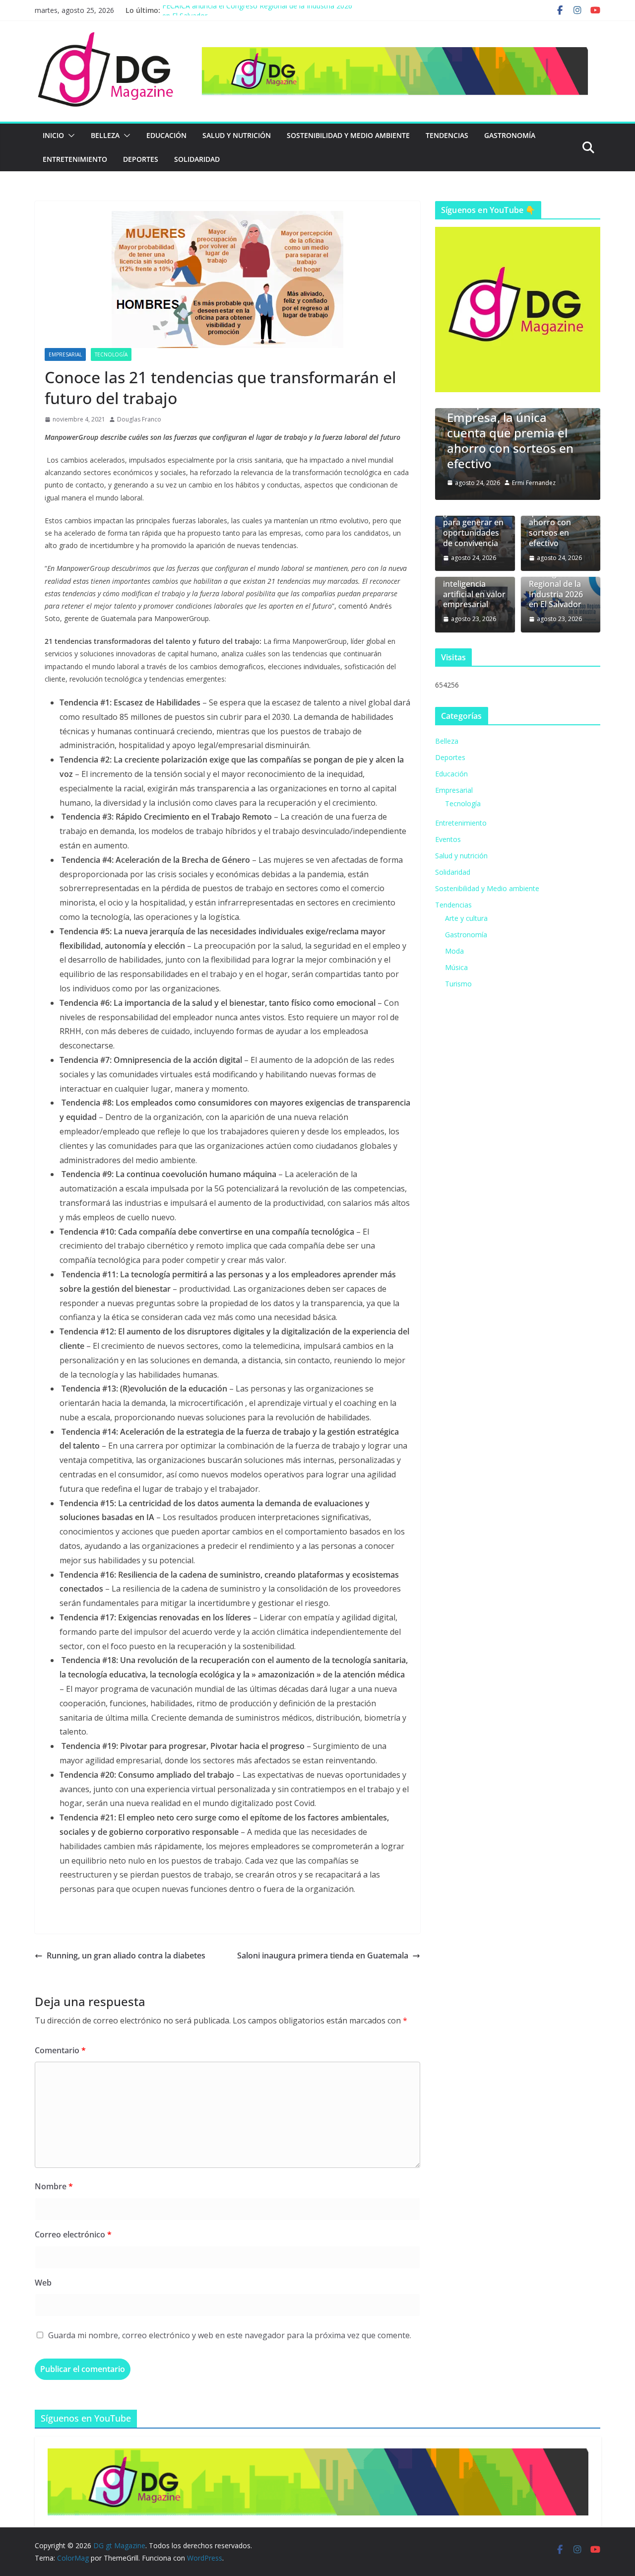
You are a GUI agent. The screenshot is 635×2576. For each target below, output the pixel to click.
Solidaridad (197, 159)
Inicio (53, 135)
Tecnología (111, 354)
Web (43, 2282)
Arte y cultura (466, 918)
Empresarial (65, 354)
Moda (454, 951)
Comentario (60, 2050)
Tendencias (447, 135)
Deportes (140, 159)
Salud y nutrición (236, 135)
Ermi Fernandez (534, 483)
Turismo (458, 983)
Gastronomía (509, 135)
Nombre (54, 2186)
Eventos (448, 839)
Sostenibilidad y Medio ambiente (348, 135)
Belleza (105, 135)
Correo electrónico (73, 2234)
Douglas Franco (139, 419)
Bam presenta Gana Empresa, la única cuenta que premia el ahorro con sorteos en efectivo (510, 433)
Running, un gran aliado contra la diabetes (126, 1955)
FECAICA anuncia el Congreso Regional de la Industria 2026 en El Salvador (560, 584)
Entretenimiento (75, 159)
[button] (69, 135)
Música (456, 967)
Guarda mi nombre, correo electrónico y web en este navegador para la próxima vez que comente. (229, 2335)
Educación (166, 135)
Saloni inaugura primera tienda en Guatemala (322, 1955)
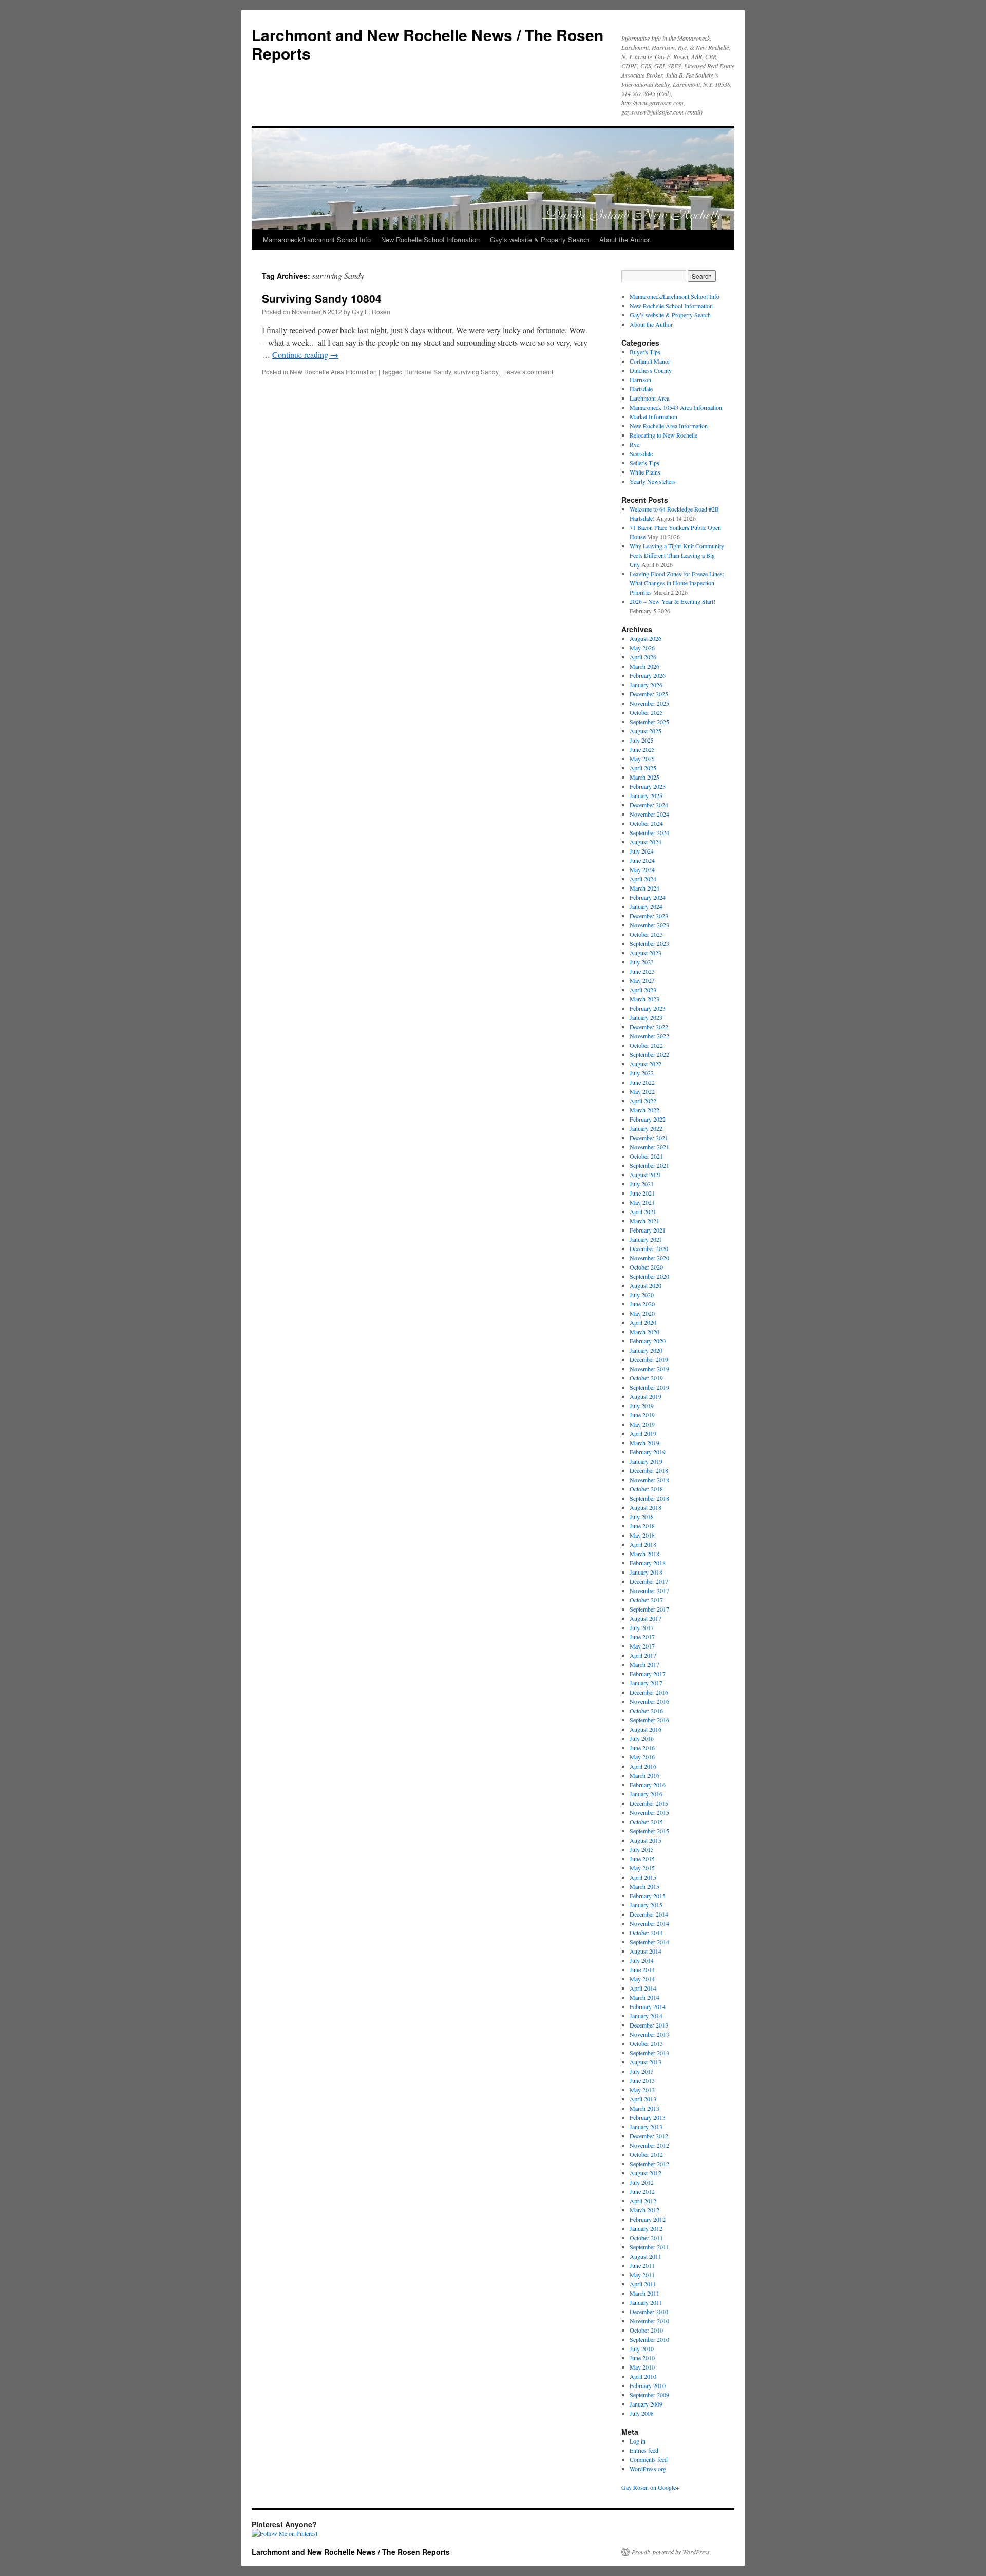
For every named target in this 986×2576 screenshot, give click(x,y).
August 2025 (645, 731)
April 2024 (643, 879)
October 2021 (646, 1156)
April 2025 (643, 768)
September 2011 (649, 2247)
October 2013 (646, 2043)
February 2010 (648, 2385)
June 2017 (642, 1637)
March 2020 (644, 1332)
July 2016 (642, 1738)
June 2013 (642, 2080)
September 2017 (649, 1609)
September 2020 (649, 1276)
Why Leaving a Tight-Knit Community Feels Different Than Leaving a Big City (677, 555)
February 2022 (648, 1119)
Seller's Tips (644, 463)
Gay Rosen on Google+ (650, 2487)
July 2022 (642, 1073)
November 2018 (649, 1479)
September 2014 (649, 1942)
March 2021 (644, 1221)
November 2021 (649, 1147)
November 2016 (649, 1701)
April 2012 (643, 2200)
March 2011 (644, 2293)
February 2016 (648, 1785)
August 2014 (645, 1951)
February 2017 (648, 1674)
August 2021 (645, 1174)
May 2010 (642, 2367)
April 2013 (643, 2099)
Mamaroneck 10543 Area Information (676, 407)
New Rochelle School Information (430, 239)
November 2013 (649, 2034)
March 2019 (644, 1442)
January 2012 (646, 2228)
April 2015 (643, 1877)
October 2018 (646, 1489)
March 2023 (644, 999)
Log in (638, 2441)
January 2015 (646, 1905)
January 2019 (646, 1461)
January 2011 (646, 2302)
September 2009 (649, 2395)
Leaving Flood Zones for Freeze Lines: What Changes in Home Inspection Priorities (677, 583)
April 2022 (643, 1100)
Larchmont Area (649, 398)
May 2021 (642, 1202)
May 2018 (642, 1535)
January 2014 (646, 2016)
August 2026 (645, 638)
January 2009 (646, 2404)
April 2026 (643, 657)
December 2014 (649, 1914)
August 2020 (645, 1285)
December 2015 (649, 1803)
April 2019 (643, 1433)
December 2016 (649, 1692)
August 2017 (645, 1618)
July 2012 (642, 2182)
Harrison (640, 379)
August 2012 (645, 2173)
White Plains (645, 472)
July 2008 (642, 2413)
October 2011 (646, 2237)
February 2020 (648, 1341)
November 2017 (649, 1590)
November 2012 (649, 2145)
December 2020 (649, 1248)
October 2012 (646, 2154)
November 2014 (649, 1923)
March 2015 (644, 1886)
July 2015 (642, 1849)
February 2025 (648, 786)
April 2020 (643, 1322)
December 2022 (649, 1026)
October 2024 (646, 823)
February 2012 (648, 2219)
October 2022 (646, 1045)
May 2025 (642, 758)
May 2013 (642, 2090)
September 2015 (649, 1831)
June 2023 (642, 971)
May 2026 (642, 647)
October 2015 (646, 1821)
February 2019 (648, 1452)
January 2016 (646, 1794)
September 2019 (649, 1387)
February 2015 (648, 1895)
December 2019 (649, 1359)
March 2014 (644, 1997)
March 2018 (644, 1553)
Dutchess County (651, 370)
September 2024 (649, 832)
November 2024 (649, 814)
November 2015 (649, 1812)
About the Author (624, 239)
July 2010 (642, 2348)
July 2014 (642, 1960)
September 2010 (649, 2339)
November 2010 (649, 2321)
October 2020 (646, 1267)
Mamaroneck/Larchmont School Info (317, 239)
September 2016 (649, 1720)
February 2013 (648, 2117)
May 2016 (642, 1757)
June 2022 (642, 1082)
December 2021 (649, 1137)
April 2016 (643, 1766)
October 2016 (646, 1711)
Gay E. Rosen (371, 311)
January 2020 (646, 1350)
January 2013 (646, 2127)
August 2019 (645, 1396)
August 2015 (645, 1840)
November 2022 (649, 1036)
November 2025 (649, 703)
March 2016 (644, 1775)
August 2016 (645, 1729)
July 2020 (642, 1295)
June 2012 (642, 2191)
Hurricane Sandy (427, 371)
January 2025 (646, 795)
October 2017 (646, 1600)
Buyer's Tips (645, 352)
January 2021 (646, 1239)
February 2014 (648, 2006)
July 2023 (642, 962)
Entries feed (644, 2450)
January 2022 (646, 1128)
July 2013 (642, 2071)
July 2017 (642, 1627)
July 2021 (642, 1184)
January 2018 (646, 1572)
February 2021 (648, 1230)
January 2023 (646, 1017)
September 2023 (649, 943)
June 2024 (642, 860)
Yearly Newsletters (653, 481)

_WHAT TO DO:_
I'd like the lines above from the one with "March 2015 (644, 1886)" up to and including the one with "February 2019 (648, 1452)" copied exactly, with no other lines.

_SOLUTION TO THE EXERCISE:_
March 2015 (644, 1886)
July 2015 (642, 1849)
February 2025 (648, 786)
April 2020 (643, 1322)
December 2022 (649, 1026)
October 2024 (646, 823)
February 2012 (648, 2219)
October 2022 (646, 1045)
May 2025 (642, 758)
May 2013 (642, 2090)
September 2015 (649, 1831)
June 2023 (642, 971)
May 2026 (642, 647)
October 2015 (646, 1821)
February 2019 (648, 1452)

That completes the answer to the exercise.